How Bankman-Fried Met, and What He Has Learned About His Ex-Extractors, Caroline Ellison, and Other Managers
Then, one by one, Bankman-Fried’s former executives started to turn against him, including Caroline Ellison, who headed Alameda at one point, and was also his on-again, off-again girlfriend.
Gary Wang, co-founding Alameda Research and FTX with Bankman-Fried, pleaded guilty to one charge and agreed to cooperate with federal prosecutors.
They said Bankman-Fried told them to commit crimes, and their comments were compelling because they were not just Bankman-Fried’s colleagues, but also some of his closest friends.
Bankman-Fried was put to the sword by Danielle Sassoon, a prosecutor who clerked for Antonin Scalia.
Sassoon used Bankman-Fried’s comments to show that there was a stark difference between what Bankman-Fried said in public, and how he acted behind the scenes.
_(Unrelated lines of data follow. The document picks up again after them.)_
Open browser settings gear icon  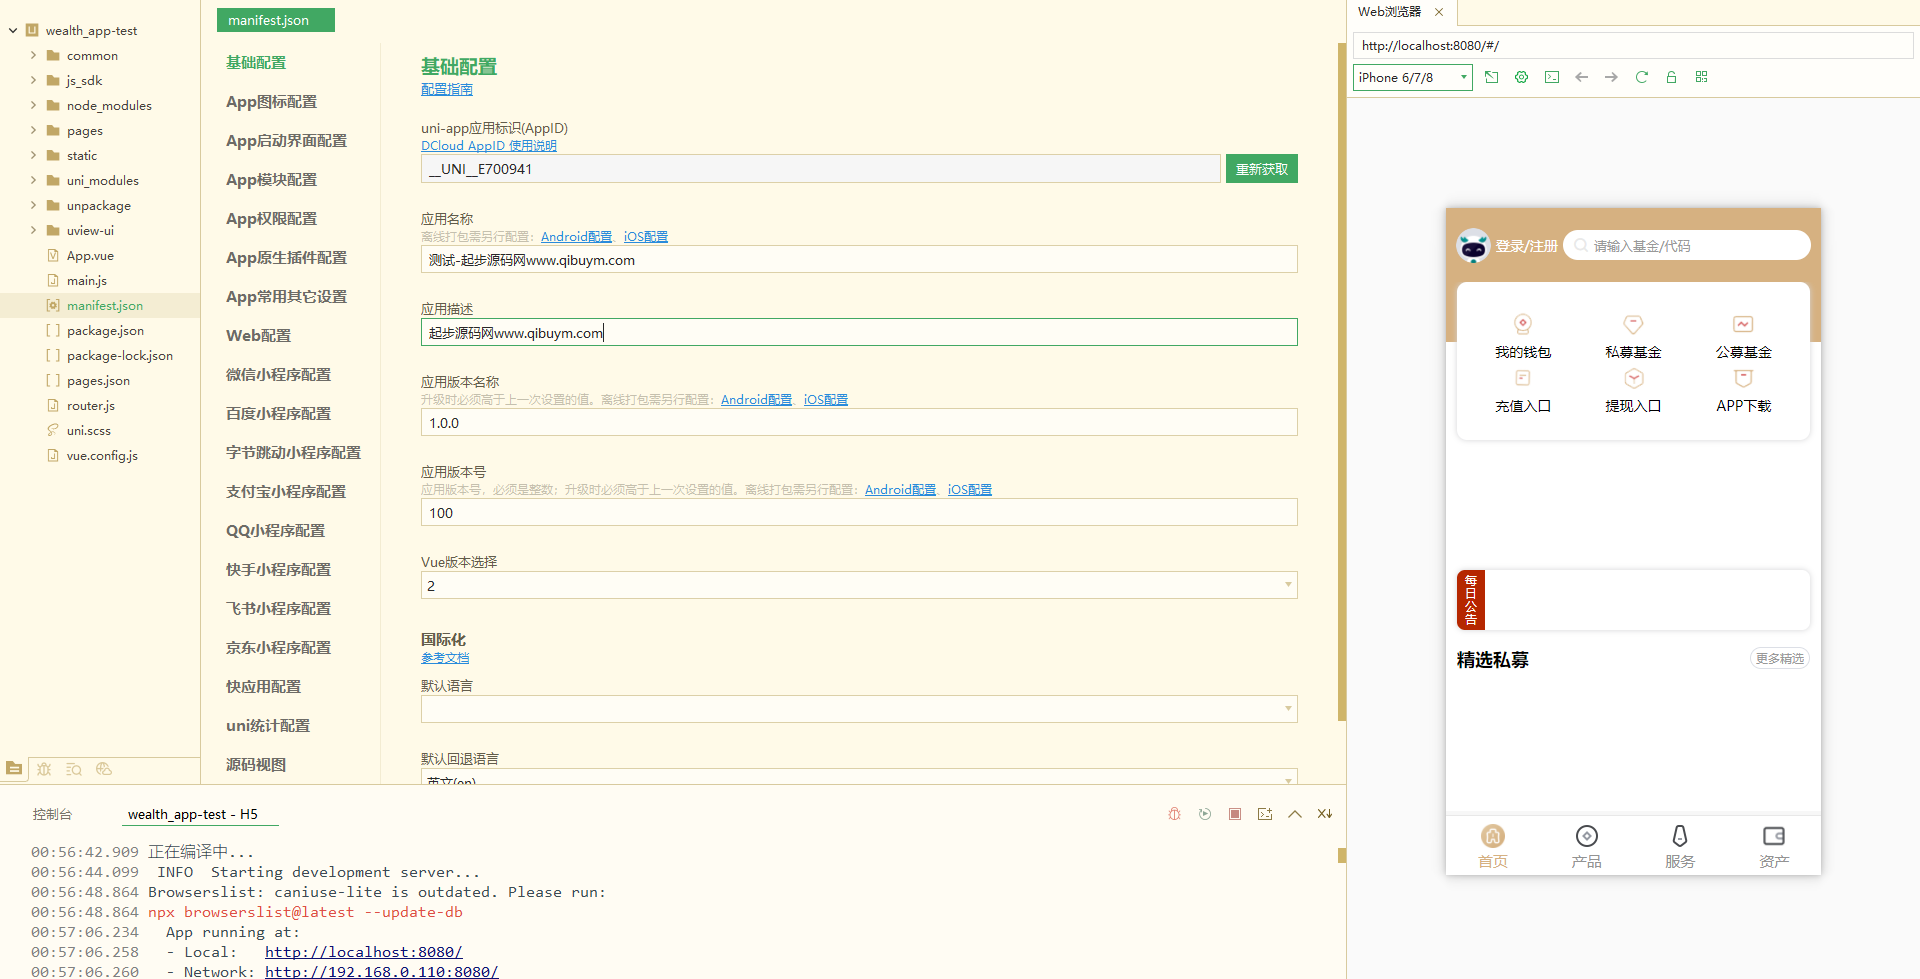[1521, 77]
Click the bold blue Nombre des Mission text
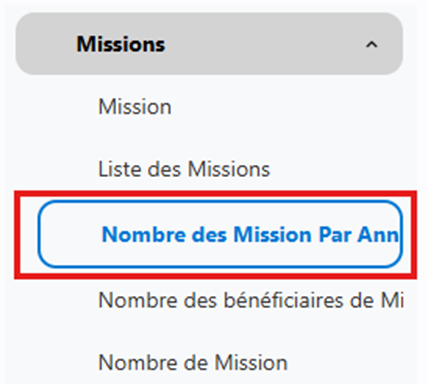The width and height of the screenshot is (428, 384). pyautogui.click(x=207, y=234)
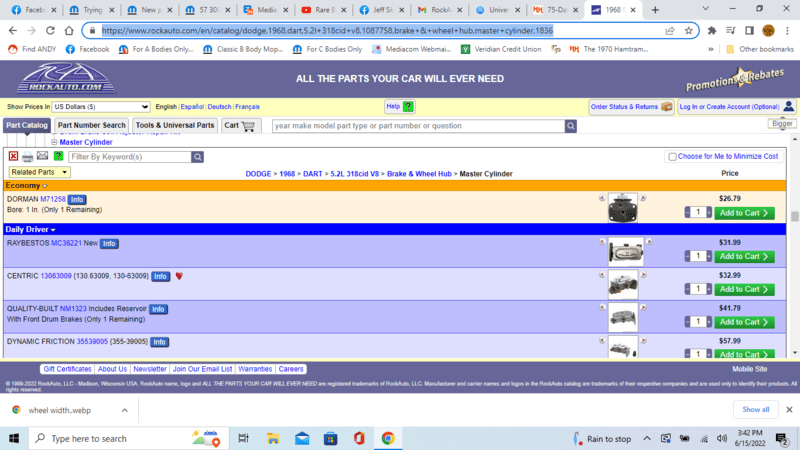The height and width of the screenshot is (450, 800).
Task: Check Choose for Me to Minimize Cost
Action: point(672,157)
For example, when FTX was teetering on the brink, Bankman-Fried told his hundreds of thousands of followers on X, formerly known as Twitter, it was in sound shape, even as prosecutors claimed he knew that couldn’t have been farther from the truth.
The prosecution painted a different picture of Bankman-Fried than the defense did, claiming that he was a math nerd and not a movie villain.
Bankman-Fried was an inexperienced executive who was unable to keep tabs on what was happening at two big companies or supervise executives at the companies, according to the defense.
In his closing argument, Bankman-Fried’s lawyer, Mark Cohen said Bankman-Fried made mistakes, but argued he always acted in good faith and never intended to commit any crimes.
Cohen said that people misjudge things in the real world. “They hesitate. They don’t plan for the unexpected. They make good and bad business decisions, and they make mistakes that later on they wish they could have fixed.”
The Bankman-Fried conviction at the US Department of Justice: a landmark case for crypto-encryption investigations and prosecutions
The US Department of Justice (DoJ), says Estes, will consider Bankman-Fried’s conviction a “signature victory,” as its first high-profile crypto scalp. Cryptocurrency has been used for more than a decade to conceal payment for illicit products, enable extortion-based cyberattacks and launder the proceeds of criminal activity. In 2021, the DoJ announced the formation of a specialist crypto enforcement team, to “tackle complex investigations and prosecutions of criminal misuses of cryptocurrency,” it said. The agency has secured few landmark convictions.